Now think of all those palaces of Saddam and his cronies - no shortage of funds there.
Now there's Cuba - economic sanctions since the 1960s. Lower infant mortality rate than Washington DC, according to an earlier post.
And, by the way, economic sanctions - weren't they imposed by a UN Security Council resolution? And aren't we always supposed to abide by UN resolutions?
sceptic
The war was part of it
27.05.2003 22:20
Had there been no sanctions, Iraqi infrastructure would have been repaired, and within two or three years, the infant mortality rate would have returned to normal.
By themselves, wars don't cause hundreds of thousands of deaths in the decades after they finish....
For example, Germany was utterly destroyed in World War 2, far worse than Iraq was, but the post-war infant mortality rate rise was a one or two year blip in an otherwise steadily downwards trend. Germany's infant mortality rate in 1955 was roughly comparable with that of Ireland, and less than that of Spain, European countries which were untouched by the war.

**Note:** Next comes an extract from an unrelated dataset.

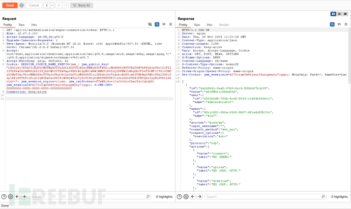
Task: Open the Response tab labeled Hex
Action: coord(209,24)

Cuba is an entirely different case. There are no UN sanctions on Cuba, merely a unilateral economic blockade by one country, the US (though obviously that's a major problem for Cuba's economy, given its geographical situation). Other nations can, and do, trade with Cuba, although the US doesn't like it much. The Soviet Union, for example, was a major trading partner of Cuba for the first 30 years of the blockade.
Aim Here
sanctions
27.05.2003 23:09
sceptic
Well, since you ask
28.05.2003 10:46
This was an all-out economic strangulation. Inflation skyrocketed because money was now next to worthless - there was nothing to buy. Nobody in Iraq could afford to hire workers to do all the rebuilding, or indeed do anything. Hence unemployment skyrocketed too. In a third world country, that's a killer, particularly where you have to pay for medical attention.
The GDP of Iraq plummeted to between half to one third of what it was before the war, and stayed there. That's a terrifying statistic. If it drops by even 1% in Britain, the newspapers scream blue bloody murder.
Iraq has always relied on imported food to feed it's people.
Food may have been theoretically importable, but how could Iraq pay for it, in any sustainable manner? Oil for Food was only implemented in 1997, and even then only allowed it's citizens a starvation ration - what economic activity was allowed was immediately consumed, with little left over to rebuild the water, sanitation and electricity infrastructure.
This is how the sanctions killed people. It wasn't a simple case of insulin being banned so the diabetics died, or chlorine being banned so the water was contaminated- with Iraq, we bombed and embargoed the country back to a state of poverty. And poverty kills.
I suppose it was, in theory, possible to have repaired the infrastructure under the sanctions regime. Iraq could have gone the Pol Pot route and forced it's largely unemployed citizens at bayonet-point to rebuild the country in return for their meagre food rations. Would you have been happier with that?
Aim Here
Septic Wank
29.05.2003 12:25
So blinded by his own bullshit that he can't smell the coffee even when it is forced up his nose!